[Saved data entries]
....
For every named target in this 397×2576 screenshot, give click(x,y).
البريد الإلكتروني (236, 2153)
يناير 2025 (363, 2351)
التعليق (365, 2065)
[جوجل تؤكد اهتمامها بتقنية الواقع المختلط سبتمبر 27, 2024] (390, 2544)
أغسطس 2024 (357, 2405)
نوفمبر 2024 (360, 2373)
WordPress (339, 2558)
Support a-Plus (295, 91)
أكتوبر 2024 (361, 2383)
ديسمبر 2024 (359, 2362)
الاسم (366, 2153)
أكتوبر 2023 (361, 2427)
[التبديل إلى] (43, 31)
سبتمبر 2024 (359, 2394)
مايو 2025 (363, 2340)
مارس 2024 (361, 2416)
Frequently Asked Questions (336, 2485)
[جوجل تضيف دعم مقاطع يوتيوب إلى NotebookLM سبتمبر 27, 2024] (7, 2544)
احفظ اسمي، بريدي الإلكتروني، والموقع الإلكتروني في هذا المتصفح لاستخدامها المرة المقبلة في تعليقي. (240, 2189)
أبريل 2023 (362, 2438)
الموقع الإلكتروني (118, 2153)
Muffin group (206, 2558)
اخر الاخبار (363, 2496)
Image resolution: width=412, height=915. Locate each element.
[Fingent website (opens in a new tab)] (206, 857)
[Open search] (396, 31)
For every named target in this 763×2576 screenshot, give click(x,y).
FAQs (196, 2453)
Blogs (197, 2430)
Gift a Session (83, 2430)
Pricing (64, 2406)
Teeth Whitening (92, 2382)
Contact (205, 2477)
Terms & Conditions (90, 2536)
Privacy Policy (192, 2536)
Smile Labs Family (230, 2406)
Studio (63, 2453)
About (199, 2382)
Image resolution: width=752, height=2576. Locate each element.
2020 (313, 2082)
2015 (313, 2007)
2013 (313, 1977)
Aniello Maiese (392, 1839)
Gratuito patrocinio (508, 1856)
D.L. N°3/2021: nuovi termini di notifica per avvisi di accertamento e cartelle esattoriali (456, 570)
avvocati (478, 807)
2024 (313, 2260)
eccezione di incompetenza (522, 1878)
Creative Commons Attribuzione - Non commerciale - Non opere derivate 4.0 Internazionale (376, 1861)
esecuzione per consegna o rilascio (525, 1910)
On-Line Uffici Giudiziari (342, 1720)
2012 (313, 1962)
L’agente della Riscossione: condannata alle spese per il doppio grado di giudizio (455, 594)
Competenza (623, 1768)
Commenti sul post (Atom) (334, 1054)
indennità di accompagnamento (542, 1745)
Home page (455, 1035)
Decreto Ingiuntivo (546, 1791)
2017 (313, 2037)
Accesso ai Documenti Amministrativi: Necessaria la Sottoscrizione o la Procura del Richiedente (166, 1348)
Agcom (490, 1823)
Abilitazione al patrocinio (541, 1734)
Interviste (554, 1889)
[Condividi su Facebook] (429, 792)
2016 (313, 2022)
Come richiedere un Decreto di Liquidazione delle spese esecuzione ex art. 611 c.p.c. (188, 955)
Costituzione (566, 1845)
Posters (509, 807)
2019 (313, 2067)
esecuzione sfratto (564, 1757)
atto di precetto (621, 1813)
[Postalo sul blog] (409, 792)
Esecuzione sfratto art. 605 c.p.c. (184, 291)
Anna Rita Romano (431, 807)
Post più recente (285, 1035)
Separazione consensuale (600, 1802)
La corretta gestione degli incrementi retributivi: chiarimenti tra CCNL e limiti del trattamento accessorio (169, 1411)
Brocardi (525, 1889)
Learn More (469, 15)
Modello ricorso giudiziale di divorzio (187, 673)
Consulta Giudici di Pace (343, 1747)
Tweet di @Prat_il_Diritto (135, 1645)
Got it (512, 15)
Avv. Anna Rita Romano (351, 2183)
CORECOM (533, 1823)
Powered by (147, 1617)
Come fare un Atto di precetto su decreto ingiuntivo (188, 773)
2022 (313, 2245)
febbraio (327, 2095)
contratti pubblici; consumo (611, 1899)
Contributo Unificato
....
### What you are asked to do
Every line above that includes the word "جوجل" must appear in the answer.

### Task solution
[جوجل تؤكد اهتمامها بتقنية الواقع المختلط سبتمبر 27, 2024] (390, 2544)
[جوجل تضيف دعم مقاطع يوتيوب إلى NotebookLM سبتمبر 27, 2024] (7, 2544)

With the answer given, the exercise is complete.